Configuring the NPU Driver Firmware Consistency and UDP Port Hash
Description
In the public OSs of the Lite Server Snt9b and supernode Snt9b23, configurations for driver-firmware consistency and UDP port hash have been implemented. The driver-firmware consistency configuration ensures that the firmware is automatically refreshed after the server is shut down and restarted, maintaining the consistency between the OS HDK driver and firmware. The UDP port hash configuration ensures that the uplink port configuration of the parameter plane network is automatically refreshed after the server is shut down and restarted, preventing congestion in the parameter plane network.
When using a privately built OS, if you do not configure driver-firmware consistency and UDP port hash, the system will lack the ability to automatically refresh after the server is powered off and restarted. Therefore, it is recommended that you configure driver-firmware consistency and UDP port hash on your private OS.
Constraints
You can only configure driver firmware consistency and port hash for Lite Server Snt9b and supernode Snt9b23.
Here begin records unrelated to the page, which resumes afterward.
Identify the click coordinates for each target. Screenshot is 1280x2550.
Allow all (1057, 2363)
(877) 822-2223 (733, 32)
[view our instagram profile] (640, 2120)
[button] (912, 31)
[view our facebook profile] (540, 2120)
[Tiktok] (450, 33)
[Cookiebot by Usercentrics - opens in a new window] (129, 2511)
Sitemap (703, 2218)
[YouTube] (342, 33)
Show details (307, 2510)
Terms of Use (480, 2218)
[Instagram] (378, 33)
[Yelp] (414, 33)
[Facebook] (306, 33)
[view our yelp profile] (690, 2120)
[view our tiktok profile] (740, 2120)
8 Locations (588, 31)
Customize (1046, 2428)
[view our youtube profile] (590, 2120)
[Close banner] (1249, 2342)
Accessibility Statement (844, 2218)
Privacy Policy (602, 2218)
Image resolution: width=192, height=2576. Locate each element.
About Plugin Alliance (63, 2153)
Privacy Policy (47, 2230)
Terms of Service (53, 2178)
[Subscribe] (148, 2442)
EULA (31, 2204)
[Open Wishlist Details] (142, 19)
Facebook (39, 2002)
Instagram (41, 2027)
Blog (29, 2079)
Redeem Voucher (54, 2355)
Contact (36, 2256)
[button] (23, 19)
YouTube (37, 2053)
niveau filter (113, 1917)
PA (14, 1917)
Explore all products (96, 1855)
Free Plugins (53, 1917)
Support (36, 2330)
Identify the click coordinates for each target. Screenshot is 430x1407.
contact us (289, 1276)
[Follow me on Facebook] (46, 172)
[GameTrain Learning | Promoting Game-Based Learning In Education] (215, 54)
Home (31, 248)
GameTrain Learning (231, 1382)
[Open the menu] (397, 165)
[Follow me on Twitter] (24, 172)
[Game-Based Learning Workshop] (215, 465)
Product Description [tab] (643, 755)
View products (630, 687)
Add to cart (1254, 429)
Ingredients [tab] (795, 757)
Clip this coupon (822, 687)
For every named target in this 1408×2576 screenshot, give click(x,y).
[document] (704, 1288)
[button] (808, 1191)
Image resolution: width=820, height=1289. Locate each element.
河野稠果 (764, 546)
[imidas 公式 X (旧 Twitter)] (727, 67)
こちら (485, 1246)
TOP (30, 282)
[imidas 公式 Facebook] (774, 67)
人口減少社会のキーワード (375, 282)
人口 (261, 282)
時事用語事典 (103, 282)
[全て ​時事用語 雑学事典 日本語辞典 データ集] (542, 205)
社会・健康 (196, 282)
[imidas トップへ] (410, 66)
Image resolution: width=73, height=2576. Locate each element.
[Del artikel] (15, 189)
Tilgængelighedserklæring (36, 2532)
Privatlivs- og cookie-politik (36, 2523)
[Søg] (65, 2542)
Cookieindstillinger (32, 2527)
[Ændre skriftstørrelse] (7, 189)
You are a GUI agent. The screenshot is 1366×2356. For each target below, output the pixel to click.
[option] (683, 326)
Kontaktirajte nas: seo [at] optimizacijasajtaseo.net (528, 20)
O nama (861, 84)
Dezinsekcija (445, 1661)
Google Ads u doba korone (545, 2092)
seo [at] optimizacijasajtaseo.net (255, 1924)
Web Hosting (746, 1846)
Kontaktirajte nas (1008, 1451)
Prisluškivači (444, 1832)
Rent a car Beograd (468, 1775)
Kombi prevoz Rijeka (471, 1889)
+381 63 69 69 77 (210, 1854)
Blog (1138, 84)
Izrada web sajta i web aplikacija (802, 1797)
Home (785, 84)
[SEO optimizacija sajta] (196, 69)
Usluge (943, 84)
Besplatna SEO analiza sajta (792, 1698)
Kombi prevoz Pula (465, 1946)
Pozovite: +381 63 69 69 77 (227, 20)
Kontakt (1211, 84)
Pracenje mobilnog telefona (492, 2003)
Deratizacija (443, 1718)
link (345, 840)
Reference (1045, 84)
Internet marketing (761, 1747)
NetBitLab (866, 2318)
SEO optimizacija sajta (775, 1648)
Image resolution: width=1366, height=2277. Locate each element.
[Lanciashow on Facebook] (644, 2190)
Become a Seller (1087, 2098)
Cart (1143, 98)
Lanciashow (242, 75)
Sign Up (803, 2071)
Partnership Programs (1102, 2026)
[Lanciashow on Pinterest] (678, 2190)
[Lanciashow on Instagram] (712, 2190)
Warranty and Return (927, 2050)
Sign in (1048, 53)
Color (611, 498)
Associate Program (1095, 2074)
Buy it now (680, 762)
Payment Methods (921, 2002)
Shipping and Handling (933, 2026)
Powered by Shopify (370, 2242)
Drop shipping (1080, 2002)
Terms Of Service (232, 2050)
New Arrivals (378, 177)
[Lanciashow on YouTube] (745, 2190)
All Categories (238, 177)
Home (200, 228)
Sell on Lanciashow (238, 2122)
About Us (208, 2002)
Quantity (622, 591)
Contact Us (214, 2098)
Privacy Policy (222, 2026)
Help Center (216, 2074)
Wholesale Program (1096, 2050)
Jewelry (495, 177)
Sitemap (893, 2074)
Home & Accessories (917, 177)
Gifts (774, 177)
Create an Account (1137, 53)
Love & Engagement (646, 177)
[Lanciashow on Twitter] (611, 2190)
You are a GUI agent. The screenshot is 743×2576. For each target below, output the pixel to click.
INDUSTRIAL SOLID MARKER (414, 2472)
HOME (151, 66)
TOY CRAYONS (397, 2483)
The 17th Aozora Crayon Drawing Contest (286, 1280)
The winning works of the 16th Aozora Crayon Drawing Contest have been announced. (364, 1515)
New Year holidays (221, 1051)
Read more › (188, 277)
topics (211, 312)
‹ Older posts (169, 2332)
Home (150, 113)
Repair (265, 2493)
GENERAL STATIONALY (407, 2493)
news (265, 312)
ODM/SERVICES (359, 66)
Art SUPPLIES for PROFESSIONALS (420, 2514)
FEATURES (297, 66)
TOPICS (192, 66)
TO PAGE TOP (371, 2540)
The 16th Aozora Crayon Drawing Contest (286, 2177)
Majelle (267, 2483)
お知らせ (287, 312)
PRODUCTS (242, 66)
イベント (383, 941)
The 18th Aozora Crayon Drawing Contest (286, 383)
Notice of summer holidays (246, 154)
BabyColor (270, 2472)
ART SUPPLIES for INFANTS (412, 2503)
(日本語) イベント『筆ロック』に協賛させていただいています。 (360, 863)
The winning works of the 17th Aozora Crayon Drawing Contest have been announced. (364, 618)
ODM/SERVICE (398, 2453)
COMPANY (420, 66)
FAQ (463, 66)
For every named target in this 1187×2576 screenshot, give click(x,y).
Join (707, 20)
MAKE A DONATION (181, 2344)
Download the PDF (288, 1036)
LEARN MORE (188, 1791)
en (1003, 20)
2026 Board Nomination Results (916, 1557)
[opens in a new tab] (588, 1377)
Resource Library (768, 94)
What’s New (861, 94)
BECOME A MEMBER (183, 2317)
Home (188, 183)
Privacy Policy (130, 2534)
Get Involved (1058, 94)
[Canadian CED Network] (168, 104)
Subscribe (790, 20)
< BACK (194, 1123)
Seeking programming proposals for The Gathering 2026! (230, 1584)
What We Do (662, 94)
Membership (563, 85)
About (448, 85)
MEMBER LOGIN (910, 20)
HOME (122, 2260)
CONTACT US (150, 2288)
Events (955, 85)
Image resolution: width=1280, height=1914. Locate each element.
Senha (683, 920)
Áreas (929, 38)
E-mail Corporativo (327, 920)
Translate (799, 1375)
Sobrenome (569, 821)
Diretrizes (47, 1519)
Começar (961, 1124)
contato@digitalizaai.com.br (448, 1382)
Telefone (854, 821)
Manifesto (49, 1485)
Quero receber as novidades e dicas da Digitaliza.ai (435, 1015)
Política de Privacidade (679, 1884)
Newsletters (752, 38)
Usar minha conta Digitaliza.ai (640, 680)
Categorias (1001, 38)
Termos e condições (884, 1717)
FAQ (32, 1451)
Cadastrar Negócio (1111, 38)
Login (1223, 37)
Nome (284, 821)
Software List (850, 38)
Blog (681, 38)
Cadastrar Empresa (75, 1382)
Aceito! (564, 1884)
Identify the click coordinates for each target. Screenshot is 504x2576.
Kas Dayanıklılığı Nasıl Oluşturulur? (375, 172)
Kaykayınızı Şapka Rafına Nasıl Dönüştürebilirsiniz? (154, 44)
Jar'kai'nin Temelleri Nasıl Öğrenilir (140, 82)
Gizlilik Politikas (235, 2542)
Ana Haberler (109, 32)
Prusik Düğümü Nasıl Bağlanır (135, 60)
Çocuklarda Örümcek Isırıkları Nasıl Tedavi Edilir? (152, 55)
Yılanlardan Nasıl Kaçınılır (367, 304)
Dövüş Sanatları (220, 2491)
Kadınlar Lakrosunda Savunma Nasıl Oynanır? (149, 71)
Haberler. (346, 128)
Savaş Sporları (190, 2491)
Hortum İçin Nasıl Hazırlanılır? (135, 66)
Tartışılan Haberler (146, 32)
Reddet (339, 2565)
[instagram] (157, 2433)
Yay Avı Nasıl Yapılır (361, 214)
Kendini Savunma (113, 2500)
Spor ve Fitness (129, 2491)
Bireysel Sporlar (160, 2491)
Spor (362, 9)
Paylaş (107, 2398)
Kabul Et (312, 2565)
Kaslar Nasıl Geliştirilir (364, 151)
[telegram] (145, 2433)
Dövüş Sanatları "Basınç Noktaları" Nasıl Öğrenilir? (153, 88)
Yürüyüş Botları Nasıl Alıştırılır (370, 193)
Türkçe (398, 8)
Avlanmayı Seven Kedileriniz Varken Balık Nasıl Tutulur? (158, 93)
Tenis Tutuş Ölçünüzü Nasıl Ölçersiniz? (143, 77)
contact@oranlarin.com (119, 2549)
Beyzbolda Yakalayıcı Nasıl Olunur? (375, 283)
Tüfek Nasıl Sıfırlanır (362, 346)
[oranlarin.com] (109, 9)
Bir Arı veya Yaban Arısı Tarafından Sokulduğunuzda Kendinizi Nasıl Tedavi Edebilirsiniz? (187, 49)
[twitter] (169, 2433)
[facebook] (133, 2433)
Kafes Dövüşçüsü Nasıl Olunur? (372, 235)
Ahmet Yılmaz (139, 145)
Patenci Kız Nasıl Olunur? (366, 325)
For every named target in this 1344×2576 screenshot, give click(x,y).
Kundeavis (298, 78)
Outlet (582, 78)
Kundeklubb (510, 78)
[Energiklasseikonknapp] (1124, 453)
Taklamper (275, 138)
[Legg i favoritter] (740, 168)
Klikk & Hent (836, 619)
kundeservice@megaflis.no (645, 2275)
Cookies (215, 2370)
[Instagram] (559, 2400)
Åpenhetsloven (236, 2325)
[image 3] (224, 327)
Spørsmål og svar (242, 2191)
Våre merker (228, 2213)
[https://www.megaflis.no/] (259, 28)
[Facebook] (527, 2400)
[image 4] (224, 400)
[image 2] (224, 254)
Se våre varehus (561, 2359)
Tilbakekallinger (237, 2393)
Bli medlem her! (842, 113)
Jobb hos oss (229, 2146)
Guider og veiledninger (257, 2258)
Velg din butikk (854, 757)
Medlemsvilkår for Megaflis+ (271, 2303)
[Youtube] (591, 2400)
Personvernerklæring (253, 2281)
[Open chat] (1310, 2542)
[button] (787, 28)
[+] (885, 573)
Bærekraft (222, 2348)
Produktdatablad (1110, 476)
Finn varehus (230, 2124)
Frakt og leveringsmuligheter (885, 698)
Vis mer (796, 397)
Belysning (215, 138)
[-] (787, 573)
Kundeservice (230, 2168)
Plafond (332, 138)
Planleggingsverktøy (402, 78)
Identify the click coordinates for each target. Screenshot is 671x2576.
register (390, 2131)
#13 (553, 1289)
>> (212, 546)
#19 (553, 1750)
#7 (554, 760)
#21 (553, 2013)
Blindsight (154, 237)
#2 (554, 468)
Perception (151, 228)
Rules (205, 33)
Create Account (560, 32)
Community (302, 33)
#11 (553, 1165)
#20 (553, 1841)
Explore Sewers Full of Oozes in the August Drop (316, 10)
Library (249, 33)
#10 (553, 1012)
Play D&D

The driver firmware consistency configuration and UDP port hash configuration depend on bms-network-config. You need to first complete the cloud-based adaptation of the OS and install the software package. For details, see the BMS image creation documentation.
Configuring Driver Firmware Consistency
Obtain the required NPU driver and firmware packages based on your model and chip architecture from Huawei Support. HDK25.2.1 is used as an example to describe how to configure driver firmware consistency on an Arm64-powered Snt9b23 supernode.
| Type | Package | Version |
|---|---|---|
| Driver package | Atlas-A3-hdk-npu-driver_25.2.1_linux-aarch64.run | 25.2.1 |
| Firmware package | Atlas-A3-hdk-npu-firmware_7.7.0.9.220.run | 7.7.0.9.220 |
- Upload the downloaded NPU driver package and firmware package to any directory on the Lite Server. You can use Xftp or an OBS bucket.
- Log in to the Lite Server and go to the directory where the software package is to be uploaded.
- Install the NPU driver.
For details, see "Installing the Driver and Firmware" in Configuring the Resource Software Environment for NPU-based Lite Servers.
- Create a driver firmware consistency configuration directory:
mkdir -p /opt/huawei/firmware_check
- Create a driver firmware consistency configuration script:
cd /opt/huawei/firmware_check touch firmware_check.sh
- Move the firmware package to the driver firmware consistency directory and modify the software package name:
mv Atlas-A3-hdk-npu-firmware_7.7.0.9.220.run /opt/huawei/firmware_check/Ascend-hdk-npu-firmware_7.7.0.9.220.run
Note: If the firmware version is different from the example or the version is changed later, modify the software package version number in the preceding commands accordingly.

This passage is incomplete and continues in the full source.